TASK TO CARRY OUT:
1. In the Grid computing article below, which site first published it?
2. According to the article, where did the mainframes live?
3. Which two things does the article say Grid computing is not, before ruling out a science-fictional panacea?
───── EXTRACT PROVIDED
GRIDtoday Logo IBM

DAILY NEWS AND INFORMATION FOR THE GLOBAL GRID COMMUNITY / MAY 19, 2003: VOL. 2 NO. 20

   ( Table of Contents )   

Breaking News - Operating Systems & Middleware:

Grid Computing: Conceptual Flyover For Developers

First published by IBM developerWorks at http://www.ibm.com/developerWorks.

Grid computing is the "next big thing," and this article's goal is to provide a "10,000-foot view" of key concepts. This article relates many Grid computing concepts to known quantities for developers, such as object-oriented programming, XML, and Web services. The author offers a reading list of white papers, articles, and books where you can find out more about Grid computing.

First came the mainframes: huge hulking computational devices that lived in the rarefied atmospheres of big corporate and university labs, attended to by a secluded priesthood of engineers. Later came the desktop machines, mini- and microcomputers that gave computing power to an ever-expanding group of people at work and home.

Then came the client-server and networking technologies and protocols to hook all these machines together and allow them to communicate. Fast on the heels of all that came the Internet, which expanded our ability to communicate and share files and data with any networked machine on the planet.

Now we're turning the corner on the next big thing: Grid computing, and it has as much potential for changing the way we do business as the Internet did. You're probably already familiar with technologies such as Web services, XML, and object-oriented programming. Grid computing is a lot like these, if only conceptually.

This article shows you how this emerging technology borrows from past technical concepts -- it won't take much for you to see the parallels between the development of Grid computing with that of Web services, XML, and other technical arenas. You'll also see how Grid services and the very framework it all rests on is very much like object-oriented programming.

What's Grid computing?

Sometimes it's easier to start defining Grid computing by telling you what it isn't. For instance, it's not artificial intelligence, and it's not some kind of advanced networking technology. It's also not some kind of science-fictional panacea to cure all of our technology ailments.
──────────
───── GIVEN ENTRIES
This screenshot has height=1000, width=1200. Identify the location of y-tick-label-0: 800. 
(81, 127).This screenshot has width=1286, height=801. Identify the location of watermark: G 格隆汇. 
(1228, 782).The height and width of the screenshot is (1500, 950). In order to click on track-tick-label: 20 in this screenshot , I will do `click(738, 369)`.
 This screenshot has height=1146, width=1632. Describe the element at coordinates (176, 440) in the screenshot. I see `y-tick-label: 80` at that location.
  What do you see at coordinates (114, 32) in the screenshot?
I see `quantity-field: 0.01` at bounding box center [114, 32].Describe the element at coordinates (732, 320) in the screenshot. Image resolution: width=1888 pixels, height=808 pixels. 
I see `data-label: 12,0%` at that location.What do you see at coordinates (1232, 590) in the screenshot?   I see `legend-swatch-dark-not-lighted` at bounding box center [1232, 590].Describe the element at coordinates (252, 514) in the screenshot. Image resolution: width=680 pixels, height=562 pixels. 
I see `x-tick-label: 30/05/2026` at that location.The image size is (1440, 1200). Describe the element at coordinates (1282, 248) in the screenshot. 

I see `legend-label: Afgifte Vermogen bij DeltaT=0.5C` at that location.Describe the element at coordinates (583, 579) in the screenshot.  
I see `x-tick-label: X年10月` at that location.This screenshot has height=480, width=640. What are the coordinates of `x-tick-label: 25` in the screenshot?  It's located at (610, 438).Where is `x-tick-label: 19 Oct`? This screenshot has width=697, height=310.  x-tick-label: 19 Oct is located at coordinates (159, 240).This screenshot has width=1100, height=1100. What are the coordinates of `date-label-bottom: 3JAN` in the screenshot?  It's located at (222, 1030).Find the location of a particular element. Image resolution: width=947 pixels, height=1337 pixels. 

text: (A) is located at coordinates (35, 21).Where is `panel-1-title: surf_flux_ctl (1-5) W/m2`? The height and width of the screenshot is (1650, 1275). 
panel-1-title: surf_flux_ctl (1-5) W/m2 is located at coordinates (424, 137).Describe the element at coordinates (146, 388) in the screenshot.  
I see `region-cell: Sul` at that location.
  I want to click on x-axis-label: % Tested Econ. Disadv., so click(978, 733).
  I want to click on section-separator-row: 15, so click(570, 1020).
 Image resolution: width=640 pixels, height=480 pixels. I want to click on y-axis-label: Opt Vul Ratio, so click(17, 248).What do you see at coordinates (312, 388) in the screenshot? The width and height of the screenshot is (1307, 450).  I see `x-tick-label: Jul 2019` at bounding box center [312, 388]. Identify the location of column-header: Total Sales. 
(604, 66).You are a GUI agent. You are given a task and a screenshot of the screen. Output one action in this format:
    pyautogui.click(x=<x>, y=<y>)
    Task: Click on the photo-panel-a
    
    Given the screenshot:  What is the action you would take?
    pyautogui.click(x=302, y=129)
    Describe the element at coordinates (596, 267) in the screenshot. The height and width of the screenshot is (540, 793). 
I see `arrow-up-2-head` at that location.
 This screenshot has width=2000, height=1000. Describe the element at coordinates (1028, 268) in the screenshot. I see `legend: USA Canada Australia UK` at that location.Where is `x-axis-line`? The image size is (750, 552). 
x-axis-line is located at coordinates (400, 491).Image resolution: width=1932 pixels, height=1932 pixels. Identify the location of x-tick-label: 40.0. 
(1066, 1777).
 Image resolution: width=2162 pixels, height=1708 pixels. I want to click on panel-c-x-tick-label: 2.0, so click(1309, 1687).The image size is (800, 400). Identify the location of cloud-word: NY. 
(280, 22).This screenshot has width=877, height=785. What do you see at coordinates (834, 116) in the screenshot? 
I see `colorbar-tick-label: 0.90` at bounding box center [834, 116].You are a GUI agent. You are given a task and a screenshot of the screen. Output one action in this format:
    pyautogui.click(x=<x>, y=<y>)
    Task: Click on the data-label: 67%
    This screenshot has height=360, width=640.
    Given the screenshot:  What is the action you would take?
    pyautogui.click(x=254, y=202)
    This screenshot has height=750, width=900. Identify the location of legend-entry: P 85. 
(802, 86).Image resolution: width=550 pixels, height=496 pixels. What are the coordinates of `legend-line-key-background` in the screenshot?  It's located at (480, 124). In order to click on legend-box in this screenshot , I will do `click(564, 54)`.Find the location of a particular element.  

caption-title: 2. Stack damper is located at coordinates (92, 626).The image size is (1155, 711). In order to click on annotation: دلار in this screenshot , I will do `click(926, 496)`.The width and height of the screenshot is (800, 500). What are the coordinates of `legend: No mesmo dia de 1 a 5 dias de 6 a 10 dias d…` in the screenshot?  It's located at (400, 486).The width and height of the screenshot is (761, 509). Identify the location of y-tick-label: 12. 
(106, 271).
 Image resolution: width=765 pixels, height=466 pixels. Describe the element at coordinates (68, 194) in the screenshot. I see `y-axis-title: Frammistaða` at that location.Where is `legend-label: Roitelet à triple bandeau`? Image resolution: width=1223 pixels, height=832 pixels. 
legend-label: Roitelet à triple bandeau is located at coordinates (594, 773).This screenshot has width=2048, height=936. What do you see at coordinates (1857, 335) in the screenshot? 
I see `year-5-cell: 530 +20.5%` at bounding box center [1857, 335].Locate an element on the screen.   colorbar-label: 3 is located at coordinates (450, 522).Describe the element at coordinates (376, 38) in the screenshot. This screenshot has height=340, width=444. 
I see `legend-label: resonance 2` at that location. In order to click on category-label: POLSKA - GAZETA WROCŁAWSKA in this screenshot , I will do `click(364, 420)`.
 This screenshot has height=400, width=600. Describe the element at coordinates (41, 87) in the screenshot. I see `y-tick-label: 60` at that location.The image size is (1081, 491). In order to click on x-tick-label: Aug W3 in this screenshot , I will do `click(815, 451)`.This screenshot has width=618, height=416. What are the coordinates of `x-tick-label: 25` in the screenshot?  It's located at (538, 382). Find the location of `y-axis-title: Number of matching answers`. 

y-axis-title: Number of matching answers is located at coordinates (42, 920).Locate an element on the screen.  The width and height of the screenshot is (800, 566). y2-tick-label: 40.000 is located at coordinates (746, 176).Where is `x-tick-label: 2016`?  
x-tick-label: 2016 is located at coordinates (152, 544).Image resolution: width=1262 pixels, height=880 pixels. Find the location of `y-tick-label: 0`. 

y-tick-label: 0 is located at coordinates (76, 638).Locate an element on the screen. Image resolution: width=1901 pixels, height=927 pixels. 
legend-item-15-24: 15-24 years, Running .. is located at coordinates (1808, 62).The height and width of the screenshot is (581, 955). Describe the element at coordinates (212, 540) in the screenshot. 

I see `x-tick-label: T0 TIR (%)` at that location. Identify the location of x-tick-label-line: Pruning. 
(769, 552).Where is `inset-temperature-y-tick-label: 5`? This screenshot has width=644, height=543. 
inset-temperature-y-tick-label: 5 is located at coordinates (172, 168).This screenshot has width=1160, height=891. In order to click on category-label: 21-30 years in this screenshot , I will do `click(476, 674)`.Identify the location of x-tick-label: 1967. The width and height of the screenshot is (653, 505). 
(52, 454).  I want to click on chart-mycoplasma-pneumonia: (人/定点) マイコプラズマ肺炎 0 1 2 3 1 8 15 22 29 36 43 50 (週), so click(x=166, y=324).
──────────
RESULT:
1. IBM developerWorks.
2. In the rarefied atmospheres of big corporate and university labs.
3. Artificial intelligence and some kind of advanced networking technology.